Von Almuth Degener, Namita Khare

Wie sieht ein indischer Besucher Deutschland? Wir haben vier Schriftsteller interviewt, die ihre Gedanken in Reiseberichten oder als Roman literarisch verarbeitet haben. Ihre Antworten haben unsere Autoren nicht persönlich gegeben, die meisten sind auch nicht mehr am Leben. Wir haben sie ihren Werken entnommen.

Ajneya (Sachchidananda Hirananda Vatsyayan, 1911 – 1987) war in den späten 1950er-Jahren in verschiedenen europäischen Ländern unterwegs. Nirmal Verma (1929 – 2005) fuhr im Sommer 1961 zweimal nach Berlin, kurz vor und kurz nach dem Mauerbau. Manohar Shyam Joshi (1933 – 2006) reiste auf Einladung des Vereins Inter Nationes in den frühen 80er-Jahren nach Westdeutschland. Rahman Abbas (geboren 1972) besuchte Deutschland im Jahr 2019 mit Hilfe des Grenzgänger-Programms der Robert-Bosch-Stiftung und des Literarischen Colloquiums Berlin.
 

Welche Gefühle hatten Sie bei Ihrer Einreise nach Deutschland?

Nirmal Verma: Ich fuhr im Zug von Prag nach Berlin, vorbei an Fabrikschornsteinen, Trümmern, Schutthaufen, Häusern mit leer starrenden Fenstern und Einschusslöchern. Ein „schwerer Geruch, der die Vergangenheit einer ganzen vergangenen Generation in sich birgt“, hing in der Luft, ich empfand eine unbestimmte Angst. „Tote soll man nicht ausgraben, heißt es, aber ... Für mich als jemand, der aus einem fernen Land nach Europa kommt, scheint die Zeit, die für alle oder doch für die Einheimischen, vergangen ist, noch lebendig zu sein.“

Was waren Ihre Eindrücke von der Hauptstadt Berlin?
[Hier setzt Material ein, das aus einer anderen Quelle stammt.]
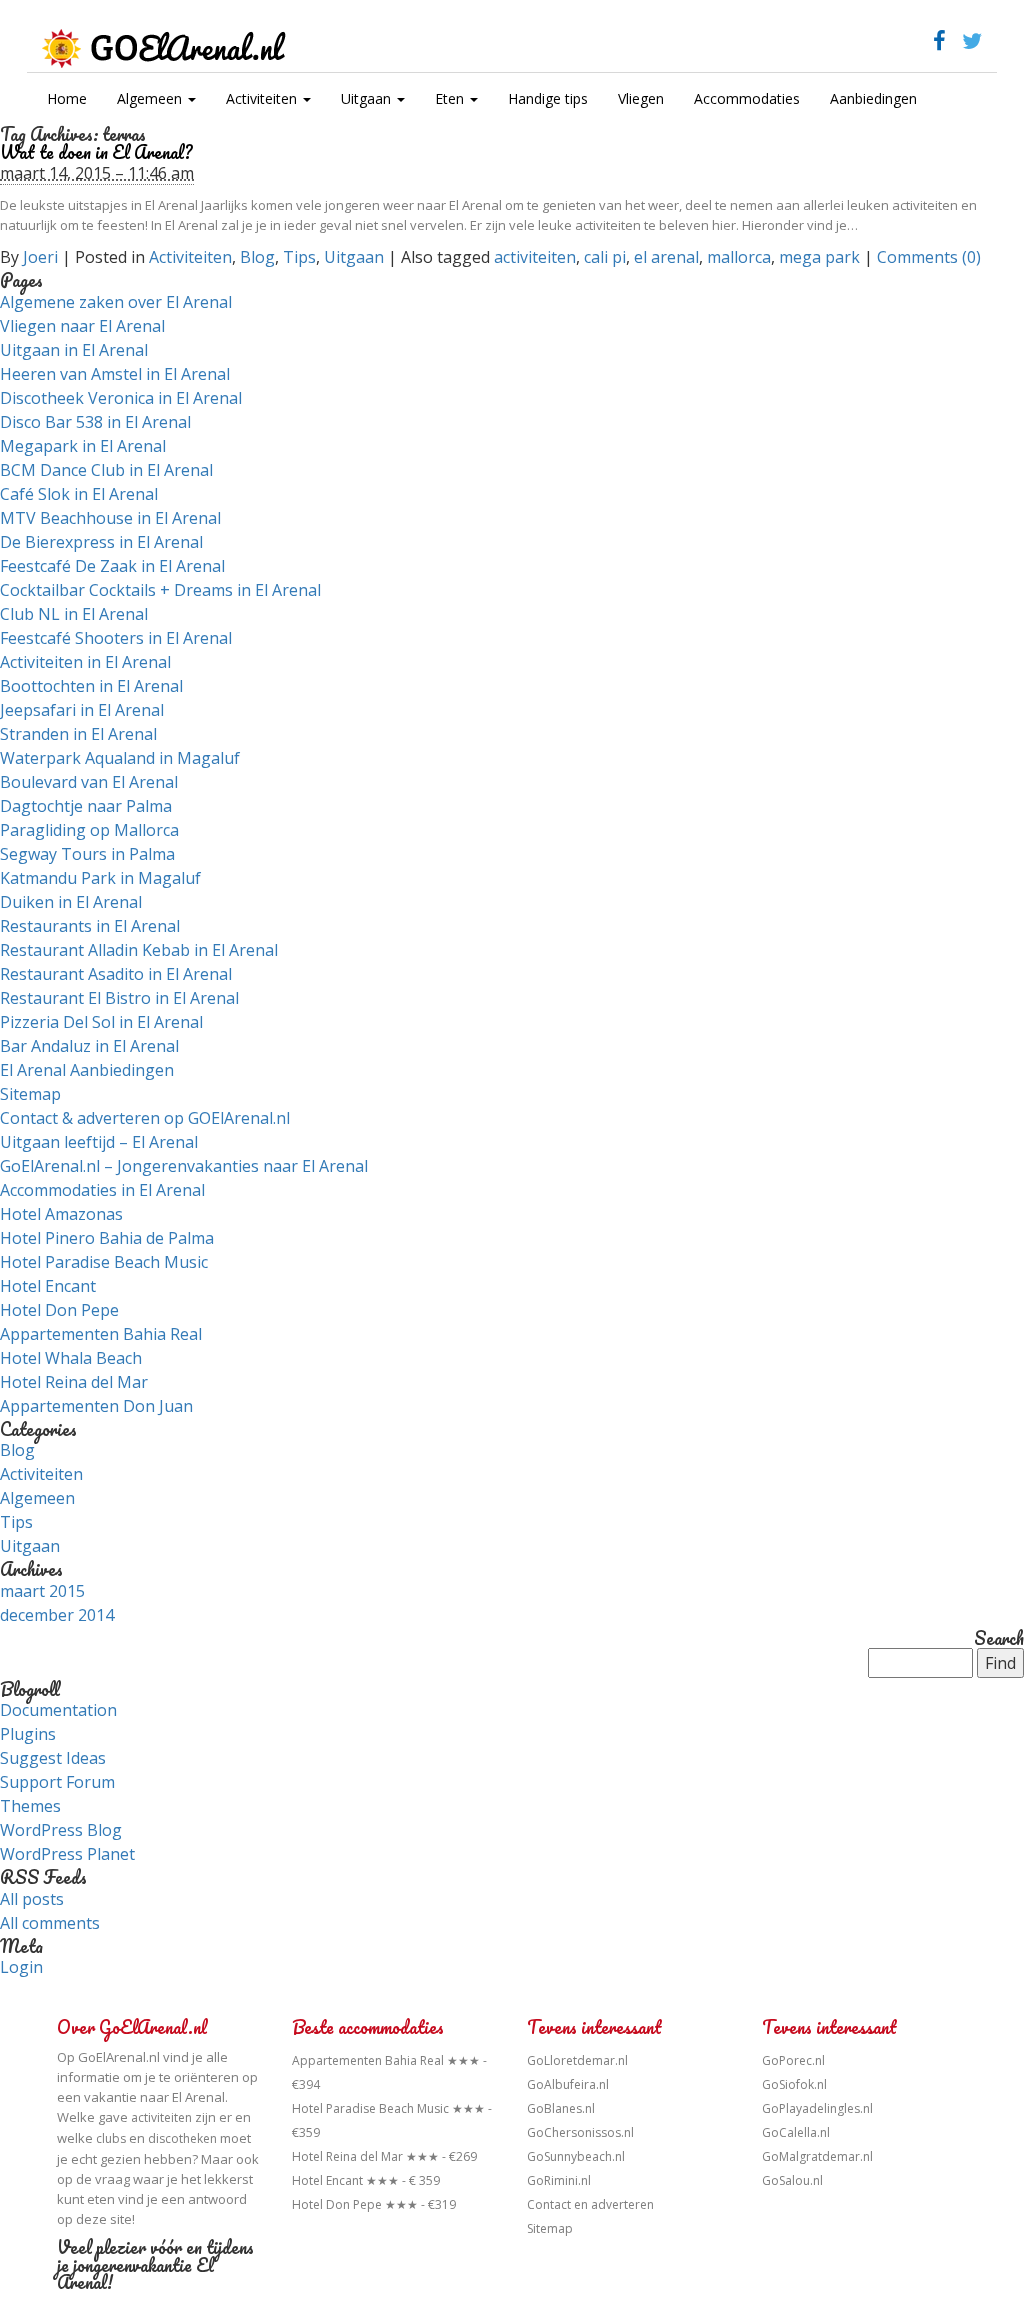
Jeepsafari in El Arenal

Rahman Abbas: „Betrachtete man die Gebäude hier, Zeugnisse einer kraftvollen und kunstfertigen Architektur, konnte man sich kaum vorstellen, dass diese Gegend einmal zerstört gewesen war.“

Nirmal Verma: „Schlendert man den Kurfürstendamm entlang oder durch das Hansaviertel, fällt der Blick auf Zeugnisse einer schwerelosen modernen Architektur, hoch aufragende Gebäude, die die hässlichen Rückstände des Krieges unter sich verbergen. Ein Zufall ist es nicht, dass täglich Hunderte aus Ostberlin in den westlichen Teil der Stadt fahren, um spazieren zu gehen oder einzukaufen.... Kein Wunder, dass Westberlin heute als glänzendes Schaufenster West-Europas dem östlichen Europa gegenübersteht, ein eigenartiges Symbol für die Ideale des freien Europa.“

Ajneya: Ich war am Kurfürstendamm. „Ein großer Platz in der Stadt. Ein moderner Platz in einer modernen Stadt: nicht genug, dass er groß ist; man hält es für notwendig, auch unablässig auf seine Größe aufmerksam zu machen. Außen ein Kreis gewaltiger Glasfenster, darin Lichtgegleiß. Auf der Straße durchsickernd Licht: Licht der Straßenlaternen, Licht der fahrenden Autos – ein Netz verschiedenartiger Lichter, in gleichmäßigen und dünnen Linien dahinfließend. Im Innenbezirk ein Ring von Dunkelheit, darin ahnt man irgendwo geborstene Bögen und Kuppeln; dann, plötzlich aus einem Brunnenschacht dichteren Dunkels auftauchend, der zerstörte Turm einer Kirche. Diese im Krieg zerstörte Kirche steht auf dem bedeutendsten Platz am Kurfürstendamm, der Prachtstraße Berlins; sie ist Ruine geblieben, obwohl man ringsum wieder alle Gebäude aufgebaut und bezogen hat... Was ich aber sah, war dies: diese zerstörte Kirche war gleichsam das Antlitz des gegenwärtigen Europas – schön, zerbrochen, im Konflikt zwischen Leben und Vernichtung hin- und hergerissen und darum ganz nach innen gewandt; geblendet und beunruhigt von den widerstrebenden Einflüssen einer Abneigung gegen Glaubensfestigkeit auf der einen Seite und einer Faszination durch den eigenen Arbeitseifer auf der andern... Und auch dies empfand ich, so wie Berlin Europas Konfliktzentrum war und ist, so ist auch Europas wahres Gesicht im Grunde das Gesicht Berlins. Und die lichtumringte zerbrochene Kuppel dieser Kirche steht da als Wahrzeichen dieses Gesichts, das Konflikte zerrissen haben.“

Was meinen Sie zu Berlin als historische Stadt?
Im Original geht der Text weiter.